### [STATED PROBLEM]
Copy the listing below line for line, with no changes.

### [DATA ENTRIES]
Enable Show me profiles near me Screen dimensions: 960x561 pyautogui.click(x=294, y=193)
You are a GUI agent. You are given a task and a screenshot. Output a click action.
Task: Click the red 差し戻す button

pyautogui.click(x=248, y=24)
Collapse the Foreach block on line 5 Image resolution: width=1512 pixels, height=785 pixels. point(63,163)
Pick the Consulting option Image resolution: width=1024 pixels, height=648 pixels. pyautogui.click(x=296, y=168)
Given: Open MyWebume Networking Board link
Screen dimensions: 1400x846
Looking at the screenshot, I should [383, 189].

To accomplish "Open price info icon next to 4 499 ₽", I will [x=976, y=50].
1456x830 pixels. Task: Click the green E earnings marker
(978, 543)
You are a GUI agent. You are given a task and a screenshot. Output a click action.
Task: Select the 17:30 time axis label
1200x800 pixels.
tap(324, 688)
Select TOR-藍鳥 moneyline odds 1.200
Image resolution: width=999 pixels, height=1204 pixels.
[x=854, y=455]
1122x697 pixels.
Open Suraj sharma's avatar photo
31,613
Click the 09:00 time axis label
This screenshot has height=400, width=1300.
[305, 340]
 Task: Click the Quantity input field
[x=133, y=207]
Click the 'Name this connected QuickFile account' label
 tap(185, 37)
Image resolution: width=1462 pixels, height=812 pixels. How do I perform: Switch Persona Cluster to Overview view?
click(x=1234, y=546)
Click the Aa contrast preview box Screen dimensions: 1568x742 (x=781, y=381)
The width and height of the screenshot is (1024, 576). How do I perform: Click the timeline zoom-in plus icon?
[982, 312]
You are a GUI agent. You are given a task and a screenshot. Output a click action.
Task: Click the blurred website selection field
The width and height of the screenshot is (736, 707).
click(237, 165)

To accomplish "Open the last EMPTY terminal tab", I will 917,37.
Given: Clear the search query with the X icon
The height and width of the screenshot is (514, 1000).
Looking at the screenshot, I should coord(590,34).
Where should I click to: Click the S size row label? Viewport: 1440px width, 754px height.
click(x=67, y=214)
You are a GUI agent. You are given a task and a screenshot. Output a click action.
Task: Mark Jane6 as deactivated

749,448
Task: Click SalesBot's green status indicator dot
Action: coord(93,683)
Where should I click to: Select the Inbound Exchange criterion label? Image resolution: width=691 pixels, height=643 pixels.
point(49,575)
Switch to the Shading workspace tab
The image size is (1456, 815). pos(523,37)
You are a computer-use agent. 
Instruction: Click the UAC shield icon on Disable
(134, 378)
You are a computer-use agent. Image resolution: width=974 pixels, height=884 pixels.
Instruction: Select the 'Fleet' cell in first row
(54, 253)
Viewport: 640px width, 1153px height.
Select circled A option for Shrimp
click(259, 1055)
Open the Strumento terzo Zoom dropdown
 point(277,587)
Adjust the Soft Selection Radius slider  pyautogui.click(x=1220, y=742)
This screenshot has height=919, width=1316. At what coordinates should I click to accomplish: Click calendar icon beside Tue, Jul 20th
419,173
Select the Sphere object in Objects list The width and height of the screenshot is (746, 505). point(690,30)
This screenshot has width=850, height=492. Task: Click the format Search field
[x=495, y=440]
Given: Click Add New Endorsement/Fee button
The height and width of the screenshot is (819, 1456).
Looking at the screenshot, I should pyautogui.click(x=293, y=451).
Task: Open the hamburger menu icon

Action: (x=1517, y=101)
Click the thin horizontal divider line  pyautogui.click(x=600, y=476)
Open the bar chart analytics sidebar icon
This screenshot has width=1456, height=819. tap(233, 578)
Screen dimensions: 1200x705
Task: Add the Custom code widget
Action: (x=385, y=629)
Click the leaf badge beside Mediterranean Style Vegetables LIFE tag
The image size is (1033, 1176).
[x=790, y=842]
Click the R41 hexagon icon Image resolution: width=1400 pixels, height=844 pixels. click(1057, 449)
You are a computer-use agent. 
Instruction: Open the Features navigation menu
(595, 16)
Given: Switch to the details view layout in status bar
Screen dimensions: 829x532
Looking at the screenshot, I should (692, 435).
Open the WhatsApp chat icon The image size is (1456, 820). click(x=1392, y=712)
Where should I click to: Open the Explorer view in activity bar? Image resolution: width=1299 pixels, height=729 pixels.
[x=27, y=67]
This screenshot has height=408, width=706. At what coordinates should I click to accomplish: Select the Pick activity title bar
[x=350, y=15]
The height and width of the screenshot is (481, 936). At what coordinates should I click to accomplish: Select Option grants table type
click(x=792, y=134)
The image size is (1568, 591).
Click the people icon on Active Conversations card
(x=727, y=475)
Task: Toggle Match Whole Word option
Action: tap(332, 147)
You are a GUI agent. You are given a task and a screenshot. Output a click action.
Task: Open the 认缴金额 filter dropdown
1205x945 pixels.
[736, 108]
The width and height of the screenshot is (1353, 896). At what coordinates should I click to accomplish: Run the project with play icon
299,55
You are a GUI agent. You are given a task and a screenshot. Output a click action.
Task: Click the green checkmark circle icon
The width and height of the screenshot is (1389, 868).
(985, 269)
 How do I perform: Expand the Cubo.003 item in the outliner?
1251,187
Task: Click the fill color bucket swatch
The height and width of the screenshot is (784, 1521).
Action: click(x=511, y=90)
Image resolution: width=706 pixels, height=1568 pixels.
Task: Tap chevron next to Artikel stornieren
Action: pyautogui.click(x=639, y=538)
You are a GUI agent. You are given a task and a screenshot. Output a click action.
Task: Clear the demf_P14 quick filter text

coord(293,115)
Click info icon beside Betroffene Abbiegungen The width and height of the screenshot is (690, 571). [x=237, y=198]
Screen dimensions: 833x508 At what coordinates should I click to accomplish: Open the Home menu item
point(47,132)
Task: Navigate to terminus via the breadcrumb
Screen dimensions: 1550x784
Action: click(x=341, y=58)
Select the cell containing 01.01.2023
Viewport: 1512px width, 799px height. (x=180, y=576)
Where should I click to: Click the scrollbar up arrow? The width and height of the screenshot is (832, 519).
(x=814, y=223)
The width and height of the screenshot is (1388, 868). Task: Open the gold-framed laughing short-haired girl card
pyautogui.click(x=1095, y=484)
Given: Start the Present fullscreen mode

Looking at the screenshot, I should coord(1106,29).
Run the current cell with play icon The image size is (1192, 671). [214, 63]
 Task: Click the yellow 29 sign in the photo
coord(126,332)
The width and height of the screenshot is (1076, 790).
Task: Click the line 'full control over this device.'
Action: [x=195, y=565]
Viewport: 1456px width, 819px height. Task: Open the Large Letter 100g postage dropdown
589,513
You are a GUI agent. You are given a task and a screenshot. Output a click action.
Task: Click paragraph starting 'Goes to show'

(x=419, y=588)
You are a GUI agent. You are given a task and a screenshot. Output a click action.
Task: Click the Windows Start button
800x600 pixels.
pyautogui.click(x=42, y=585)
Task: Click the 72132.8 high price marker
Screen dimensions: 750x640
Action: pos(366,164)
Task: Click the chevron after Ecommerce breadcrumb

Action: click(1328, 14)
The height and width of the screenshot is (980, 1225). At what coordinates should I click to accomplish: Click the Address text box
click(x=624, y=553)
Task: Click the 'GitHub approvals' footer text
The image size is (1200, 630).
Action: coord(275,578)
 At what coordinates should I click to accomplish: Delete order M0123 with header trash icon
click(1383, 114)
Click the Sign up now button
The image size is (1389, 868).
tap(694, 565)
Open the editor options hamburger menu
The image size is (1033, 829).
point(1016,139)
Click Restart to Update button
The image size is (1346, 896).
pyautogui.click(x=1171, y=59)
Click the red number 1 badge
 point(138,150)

### [SOLUTION BELOW]
Enable Show me profiles near me Screen dimensions: 960x561 pyautogui.click(x=294, y=193)
You are a GUI agent. You are given a task and a screenshot. Output a click action.
Task: Click the red 差し戻す button

pyautogui.click(x=248, y=24)
Collapse the Foreach block on line 5 Image resolution: width=1512 pixels, height=785 pixels. point(63,163)
Pick the Consulting option Image resolution: width=1024 pixels, height=648 pixels. pyautogui.click(x=296, y=168)
Given: Open MyWebume Networking Board link
Screen dimensions: 1400x846
Looking at the screenshot, I should [383, 189].

To accomplish "Open price info icon next to 4 499 ₽", I will [x=976, y=50].
1456x830 pixels. Task: Click the green E earnings marker
(978, 543)
You are a GUI agent. You are given a task and a screenshot. Output a click action.
Task: Select the 17:30 time axis label
1200x800 pixels.
tap(324, 688)
Select TOR-藍鳥 moneyline odds 1.200
Image resolution: width=999 pixels, height=1204 pixels.
[x=854, y=455]
1122x697 pixels.
Open Suraj sharma's avatar photo
31,613
Click the 09:00 time axis label
This screenshot has height=400, width=1300.
[305, 340]
 Task: Click the Quantity input field
[x=133, y=207]
Click the 'Name this connected QuickFile account' label
 tap(185, 37)
Image resolution: width=1462 pixels, height=812 pixels. How do I perform: Switch Persona Cluster to Overview view?
click(x=1234, y=546)
Click the Aa contrast preview box Screen dimensions: 1568x742 (x=781, y=381)
The width and height of the screenshot is (1024, 576). How do I perform: Click the timeline zoom-in plus icon?
[982, 312]
You are a GUI agent. You are given a task and a screenshot. Output a click action.
Task: Click the blurred website selection field
The width and height of the screenshot is (736, 707).
click(237, 165)

To accomplish "Open the last EMPTY terminal tab", I will 917,37.
Given: Clear the search query with the X icon
The height and width of the screenshot is (514, 1000).
Looking at the screenshot, I should coord(590,34).
Where should I click to: Click the S size row label? Viewport: 1440px width, 754px height.
click(x=67, y=214)
You are a GUI agent. You are given a task and a screenshot. Output a click action.
Task: Mark Jane6 as deactivated

749,448
Task: Click SalesBot's green status indicator dot
Action: coord(93,683)
Where should I click to: Select the Inbound Exchange criterion label? Image resolution: width=691 pixels, height=643 pixels.
point(49,575)
Switch to the Shading workspace tab
The image size is (1456, 815). pos(523,37)
You are a computer-use agent. 
Instruction: Click the UAC shield icon on Disable
(134, 378)
You are a computer-use agent. Image resolution: width=974 pixels, height=884 pixels.
Instruction: Select the 'Fleet' cell in first row
(54, 253)
Viewport: 640px width, 1153px height.
Select circled A option for Shrimp
click(259, 1055)
Open the Strumento terzo Zoom dropdown
 point(277,587)
Adjust the Soft Selection Radius slider  pyautogui.click(x=1220, y=742)
This screenshot has height=919, width=1316. At what coordinates should I click to accomplish: Click calendar icon beside Tue, Jul 20th
419,173
Select the Sphere object in Objects list The width and height of the screenshot is (746, 505). point(690,30)
This screenshot has width=850, height=492. Task: Click the format Search field
[x=495, y=440]
Given: Click Add New Endorsement/Fee button
The height and width of the screenshot is (819, 1456).
Looking at the screenshot, I should pyautogui.click(x=293, y=451).
Task: Open the hamburger menu icon

Action: (x=1517, y=101)
Click the thin horizontal divider line  pyautogui.click(x=600, y=476)
Open the bar chart analytics sidebar icon
This screenshot has width=1456, height=819. tap(233, 578)
Screen dimensions: 1200x705
Task: Add the Custom code widget
Action: (x=385, y=629)
Click the leaf badge beside Mediterranean Style Vegetables LIFE tag
The image size is (1033, 1176).
[x=790, y=842]
Click the R41 hexagon icon Image resolution: width=1400 pixels, height=844 pixels. click(1057, 449)
You are a computer-use agent. 
Instruction: Open the Features navigation menu
(595, 16)
Given: Switch to the details view layout in status bar
Screen dimensions: 829x532
Looking at the screenshot, I should (692, 435).
Open the WhatsApp chat icon The image size is (1456, 820). click(x=1392, y=712)
Where should I click to: Open the Explorer view in activity bar? Image resolution: width=1299 pixels, height=729 pixels.
[x=27, y=67]
This screenshot has height=408, width=706. At what coordinates should I click to accomplish: Select the Pick activity title bar
[x=350, y=15]
The height and width of the screenshot is (481, 936). At what coordinates should I click to accomplish: Select Option grants table type
click(x=792, y=134)
The image size is (1568, 591).
Click the people icon on Active Conversations card
(x=727, y=475)
Task: Toggle Match Whole Word option
Action: tap(332, 147)
You are a GUI agent. You are given a task and a screenshot. Output a click action.
Task: Open the 认缴金额 filter dropdown
1205x945 pixels.
[736, 108]
The width and height of the screenshot is (1353, 896). At what coordinates should I click to accomplish: Run the project with play icon
299,55
You are a GUI agent. You are given a task and a screenshot. Output a click action.
Task: Click the green checkmark circle icon
The width and height of the screenshot is (1389, 868).
(985, 269)
 How do I perform: Expand the Cubo.003 item in the outliner?
1251,187
Task: Click the fill color bucket swatch
The height and width of the screenshot is (784, 1521).
Action: click(x=511, y=90)
Image resolution: width=706 pixels, height=1568 pixels.
Task: Tap chevron next to Artikel stornieren
Action: pyautogui.click(x=639, y=538)
You are a GUI agent. You are given a task and a screenshot. Output a click action.
Task: Clear the demf_P14 quick filter text

coord(293,115)
Click info icon beside Betroffene Abbiegungen The width and height of the screenshot is (690, 571). [x=237, y=198]
Screen dimensions: 833x508 At what coordinates should I click to accomplish: Open the Home menu item
point(47,132)
Task: Navigate to terminus via the breadcrumb
Screen dimensions: 1550x784
Action: click(x=341, y=58)
Select the cell containing 01.01.2023
Viewport: 1512px width, 799px height. (x=180, y=576)
Where should I click to: Click the scrollbar up arrow? The width and height of the screenshot is (832, 519).
(x=814, y=223)
The width and height of the screenshot is (1388, 868). Task: Open the gold-framed laughing short-haired girl card
pyautogui.click(x=1095, y=484)
Given: Start the Present fullscreen mode

Looking at the screenshot, I should coord(1106,29).
Run the current cell with play icon The image size is (1192, 671). [214, 63]
 Task: Click the yellow 29 sign in the photo
coord(126,332)
The width and height of the screenshot is (1076, 790).
Task: Click the line 'full control over this device.'
Action: [x=195, y=565]
Viewport: 1456px width, 819px height. Task: Open the Large Letter 100g postage dropdown
589,513
You are a GUI agent. You are given a task and a screenshot. Output a click action.
Task: Click paragraph starting 'Goes to show'

(x=419, y=588)
You are a GUI agent. You are given a task and a screenshot. Output a click action.
Task: Click the Windows Start button
800x600 pixels.
pyautogui.click(x=42, y=585)
Task: Click the 72132.8 high price marker
Screen dimensions: 750x640
Action: pos(366,164)
Task: Click the chevron after Ecommerce breadcrumb

Action: click(1328, 14)
The height and width of the screenshot is (980, 1225). At what coordinates should I click to accomplish: Click the Address text box
click(x=624, y=553)
Task: Click the 'GitHub approvals' footer text
The image size is (1200, 630).
Action: coord(275,578)
 At what coordinates should I click to accomplish: Delete order M0123 with header trash icon
click(1383, 114)
Click the Sign up now button
The image size is (1389, 868).
tap(694, 565)
Open the editor options hamburger menu
The image size is (1033, 829).
point(1016,139)
Click Restart to Update button
The image size is (1346, 896).
pyautogui.click(x=1171, y=59)
Click the red number 1 badge
 point(138,150)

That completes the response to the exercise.